「永遠の武士道」研究所所長 多久善郎ブログ

著書『先哲に学ぶ行動哲学』『永遠の武士道』『維新のこころ』並びに武士道、陽明学、明治維新史、人物論及び最近の論策を紹介。

第4回教育政策研究会

2007-11-17 23:50:35 | 日々の出会い・感動
11月15日の午後、日本会議熊本・教育政策研究会(座長 熊本県退職校長会前会長 坂田光人氏)主催で第4回教育政策研究会を開催した。今回は、熊本県に於ける道徳教育の現状を学習しようと、熊本県教育庁から義務教育課長・主幹・道徳教育指導主事の3方を派遣して頂いて講演及び質疑応答を行った。

義務教育課長さんから熱の籠ったお話を戴き、とても詳しい資料を配布して頂いた。

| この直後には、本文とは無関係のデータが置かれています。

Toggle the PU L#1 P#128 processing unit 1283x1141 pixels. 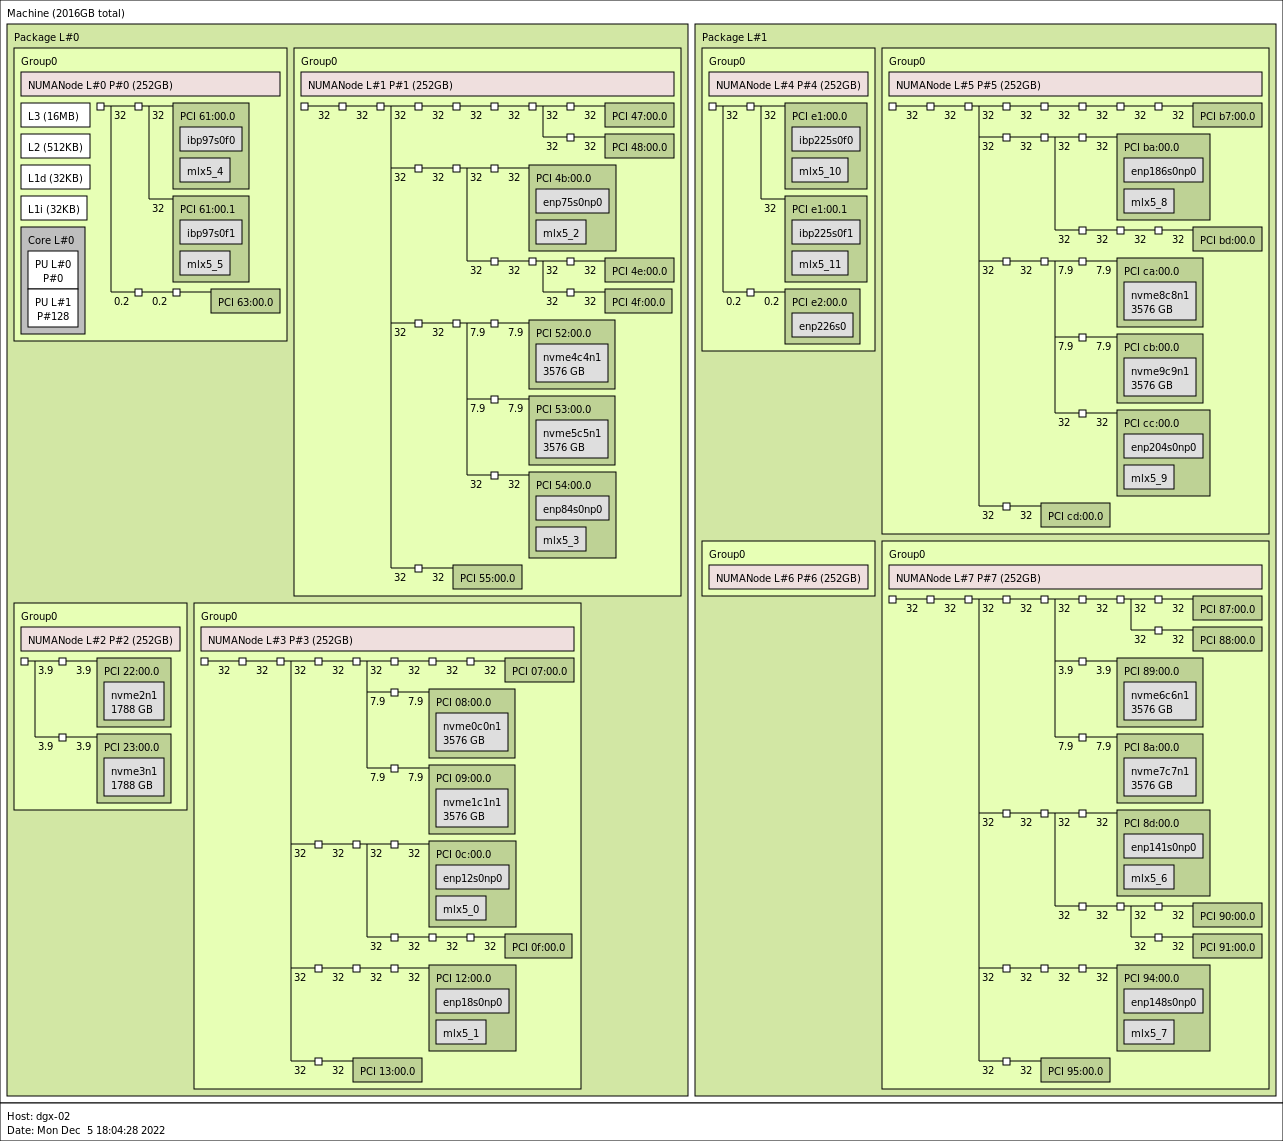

内容は、
1、本県児童生徒の現状
  (1)児童生徒の問題行動等
  (2)いじめの発生件数
  (3)熊本県のフリーター・若年無業者の動向
  (4)中学生の規範意識(文部科学省資料)
2、教育基本法及び学校教育法の改正について
  (1)教育基本法
  (2)学校教育法(一部抜粋)
3、道徳教育について
  (1)道徳教育における目標(中学校学習指導要領解説道徳編より)
  (2)道徳教育の内容
  (3)道徳教育実施上の課題
  (4)道徳教育の改善
4、道徳教育の実際
  (1)道徳の指導計画
  (2)道徳の時間の指導
  (3)実際の指導例
  (4)熊本の子どもたちの心は育っている
  (5)平成19年度義務教育課取組の方向
5、その他
   ・就学前教育の取組
(資料)
 ①平成16年度子どもたちに「豊かな生き方」をはぐくむために
 ②「心に響く道徳教育の一層の充実のために」(平成17年度熊本県道徳教育推進協議会からの提言)
 ③くまもと家庭教育10か条
 ④熊本の地域教育力3つの提言
 ⑤インターネットの有害情報を見せない仕組み「ファイルタリングで子どもを守ろう」

印象に残った点について書きたい。

1、翌日新聞にも掲載されたが、いじめの件数が熊本県は全国一の数が発表された。それは、教育長が各学校に全生徒への面談を命じ、本人が少しでもいじめられたと感じたら、それをいじめの件数として数えたからである。少しのいじめでも見逃さないという県教育長の意欲が、全国一の数字となって表されたのである。問題をそこまで、見出し解決しようとの県の意思の現れであり、他県の数字が「なるだけ出すまい」との意識で出されているのに対し、熊本県が「疑わしきもいじめ事例と判断する」との見解を出した事は素晴らしい。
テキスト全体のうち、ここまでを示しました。